=== EXCERTO CITADO ===
A primeira vez que disse uma prece
foi numa catedral com vitrais.
Fiquei ajoelhado durante muito tempo
após a congregação se ter levantado,
mergulhei as duas mãos na água benta,
fiz o sinal da cruz sobre o meu peito,
o meu corpo pequeno a curvar-se
como um ponto de interrogação
sobre o banco de madeira.
Pedi a Jesus que me consertasse,
e quando ele não respondeu,
tornei-me amigo do silêncio
esperado que o meu pecado ardesse
e aliviasse a minha boca,
se dissolvesse como açúcar na língua,
mas ficou o sabor amargo da vergonha.
E na tentativa
de me devolver à santidade,
a minha mãe contou-me
o milagre que eu era,
disse que eu podia ser o que quisesse
quando crescesse.
Decidi ser um rapaz.
Era engraçado.
Tinha um boné,
um sorriso desdentado,
os joelhos esfolados
davam-me credibilidade,
brincava às escondidas com
os restos do meu objetivo.
Eu era isso.
Venci num jogo que as outras
crianças não podiam jogar,
Eu era o mistério de uma anatomia,
um pergunta feita mas não respondida,
balançando entre ser um rapaz desajeitado
e uma rapariga arrependida.
Quando fiz 12 anos, a fase de rapaz
deixou de ser bonitinha.
Encontrava tias nostálgicas, que
queriam ver os meus joelhos com saias,
que me lembravam que a minha atitude
nunca me conseguiria um marido,
que eu existo para
o casamento heterossexual e a gravidez.
Eu engoli os insultos delas,
assim como as suas ofensas.
Naturalmente, eu não saí do armário.
As crianças da escola abriram-no
sem a minha permissão.
Chamaram-me um nome
que eu não reconheci.
disseram ''lésbica'',
mas eu era mais rapaz que rapariga,
mais Ken que Barbie.
===
*PROBLEMA PROPOSTO 1*
Apresente sob a forma de lista numerada tudo o que vai da linha da listagem que contém "Pick the text Id 정보 추가 return false" até ao fim da listagem, deixando de fora as linhas em branco.
=== LINHAS DE DADOS ===
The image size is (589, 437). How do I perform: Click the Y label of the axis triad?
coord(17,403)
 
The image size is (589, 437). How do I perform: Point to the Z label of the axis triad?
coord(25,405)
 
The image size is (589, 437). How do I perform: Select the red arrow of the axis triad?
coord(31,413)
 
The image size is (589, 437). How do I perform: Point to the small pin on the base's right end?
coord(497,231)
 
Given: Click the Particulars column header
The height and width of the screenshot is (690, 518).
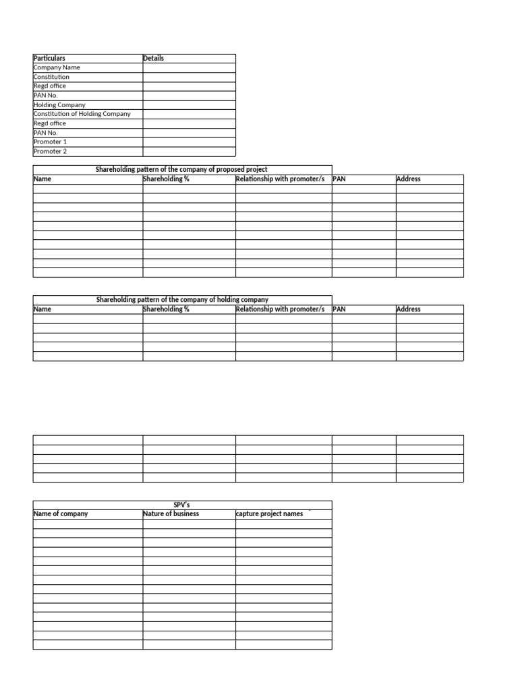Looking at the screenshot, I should pos(50,59).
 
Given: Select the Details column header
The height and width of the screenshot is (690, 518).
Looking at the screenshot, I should pos(154,59).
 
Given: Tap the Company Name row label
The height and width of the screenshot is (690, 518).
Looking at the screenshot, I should pos(57,68).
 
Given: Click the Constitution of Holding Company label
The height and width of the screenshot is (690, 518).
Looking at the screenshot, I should pos(82,114).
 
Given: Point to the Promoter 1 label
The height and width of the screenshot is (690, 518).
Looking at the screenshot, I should pos(51,142).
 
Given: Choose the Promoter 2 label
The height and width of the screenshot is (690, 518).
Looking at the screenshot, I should pos(51,152).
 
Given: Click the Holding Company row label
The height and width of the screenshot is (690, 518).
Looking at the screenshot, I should pos(59,105).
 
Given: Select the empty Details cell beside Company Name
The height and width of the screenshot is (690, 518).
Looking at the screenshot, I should pos(189,68).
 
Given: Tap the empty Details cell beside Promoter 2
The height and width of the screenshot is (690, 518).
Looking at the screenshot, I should pos(189,152).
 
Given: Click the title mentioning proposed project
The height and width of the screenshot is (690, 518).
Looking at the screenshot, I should pos(182,170).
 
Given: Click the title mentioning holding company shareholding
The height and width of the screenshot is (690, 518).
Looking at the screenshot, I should pos(182,300).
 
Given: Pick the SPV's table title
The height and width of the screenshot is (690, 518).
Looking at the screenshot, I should pos(182,505).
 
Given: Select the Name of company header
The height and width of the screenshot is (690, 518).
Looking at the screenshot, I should pos(61,514).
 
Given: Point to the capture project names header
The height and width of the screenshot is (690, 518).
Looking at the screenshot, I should pos(270,514).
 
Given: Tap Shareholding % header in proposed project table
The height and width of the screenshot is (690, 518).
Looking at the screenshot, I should pos(166,179).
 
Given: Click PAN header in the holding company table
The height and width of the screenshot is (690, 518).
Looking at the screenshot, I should pos(339,309).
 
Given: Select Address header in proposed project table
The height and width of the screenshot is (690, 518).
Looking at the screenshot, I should pos(409,179).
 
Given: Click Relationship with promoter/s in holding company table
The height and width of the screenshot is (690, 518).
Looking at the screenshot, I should pos(281,309).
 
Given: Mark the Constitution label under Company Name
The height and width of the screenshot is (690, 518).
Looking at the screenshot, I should pos(51,77).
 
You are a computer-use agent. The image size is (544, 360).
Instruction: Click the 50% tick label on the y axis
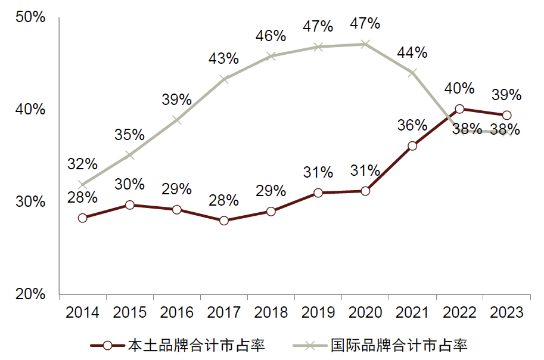[x=30, y=17]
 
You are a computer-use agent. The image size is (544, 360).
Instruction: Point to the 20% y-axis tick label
[x=30, y=294]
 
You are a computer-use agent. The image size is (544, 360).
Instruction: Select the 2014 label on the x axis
[x=82, y=312]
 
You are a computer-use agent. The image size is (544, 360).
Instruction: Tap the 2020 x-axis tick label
[x=365, y=312]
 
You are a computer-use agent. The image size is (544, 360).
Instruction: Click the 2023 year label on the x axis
[x=506, y=312]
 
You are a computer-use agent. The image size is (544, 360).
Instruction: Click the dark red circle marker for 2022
[x=460, y=109]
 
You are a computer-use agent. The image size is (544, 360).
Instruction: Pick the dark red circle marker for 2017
[x=224, y=221]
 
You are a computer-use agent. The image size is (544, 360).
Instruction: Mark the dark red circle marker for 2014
[x=82, y=218]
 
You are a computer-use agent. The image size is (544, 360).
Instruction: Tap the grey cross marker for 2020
[x=365, y=44]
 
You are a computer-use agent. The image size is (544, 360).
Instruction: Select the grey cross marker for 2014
[x=82, y=185]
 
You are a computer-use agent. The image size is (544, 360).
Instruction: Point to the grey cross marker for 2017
[x=224, y=79]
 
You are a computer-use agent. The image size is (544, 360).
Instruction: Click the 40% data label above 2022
[x=459, y=89]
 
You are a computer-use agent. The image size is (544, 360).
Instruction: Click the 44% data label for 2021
[x=412, y=52]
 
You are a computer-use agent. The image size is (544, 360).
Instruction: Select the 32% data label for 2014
[x=82, y=163]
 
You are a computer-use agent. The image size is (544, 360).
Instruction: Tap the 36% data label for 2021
[x=412, y=125]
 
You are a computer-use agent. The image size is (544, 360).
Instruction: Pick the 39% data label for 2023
[x=506, y=95]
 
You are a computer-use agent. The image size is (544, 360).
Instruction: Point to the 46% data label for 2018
[x=271, y=36]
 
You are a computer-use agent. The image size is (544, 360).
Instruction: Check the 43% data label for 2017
[x=224, y=58]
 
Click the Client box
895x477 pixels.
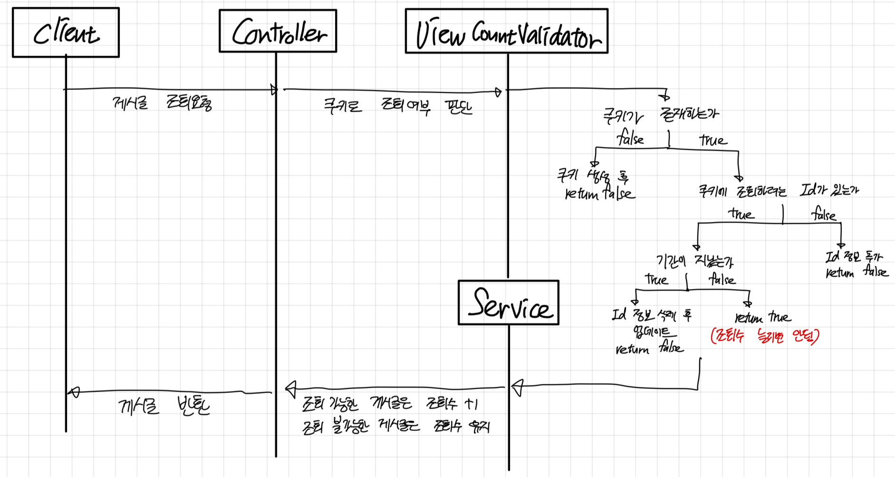tap(66, 32)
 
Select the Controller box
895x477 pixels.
tap(278, 31)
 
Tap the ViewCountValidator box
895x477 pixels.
tap(506, 31)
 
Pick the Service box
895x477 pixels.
tap(509, 303)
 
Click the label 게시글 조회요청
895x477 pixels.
tap(162, 103)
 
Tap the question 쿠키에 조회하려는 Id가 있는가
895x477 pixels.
tap(778, 191)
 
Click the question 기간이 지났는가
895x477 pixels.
tap(694, 261)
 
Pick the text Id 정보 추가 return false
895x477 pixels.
tap(856, 265)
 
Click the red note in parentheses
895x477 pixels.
tap(765, 336)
===
*PROBLEMA PROPOSTO 2*
Extraia textualmente do poema tudo o que vai de "Quando fiz 12" até "e a gravidez.", inclusive.

*RESPOSTA ESPERADA 1*
1. Pick the text Id 정보 추가 return false
2. 895x477 pixels.
3. tap(856, 265)
4. Click the red note in parentheses
5. 895x477 pixels.
6. tap(765, 336)

*RESPOSTA ESPERADA 2*
Quando fiz 12 anos, a fase de rapaz
deixou de ser bonitinha.
Encontrava tias nostálgicas, que
queriam ver os meus joelhos com saias,
que me lembravam que a minha atitude
nunca me conseguiria um marido,
que eu existo para
o casamento heterossexual e a gravidez.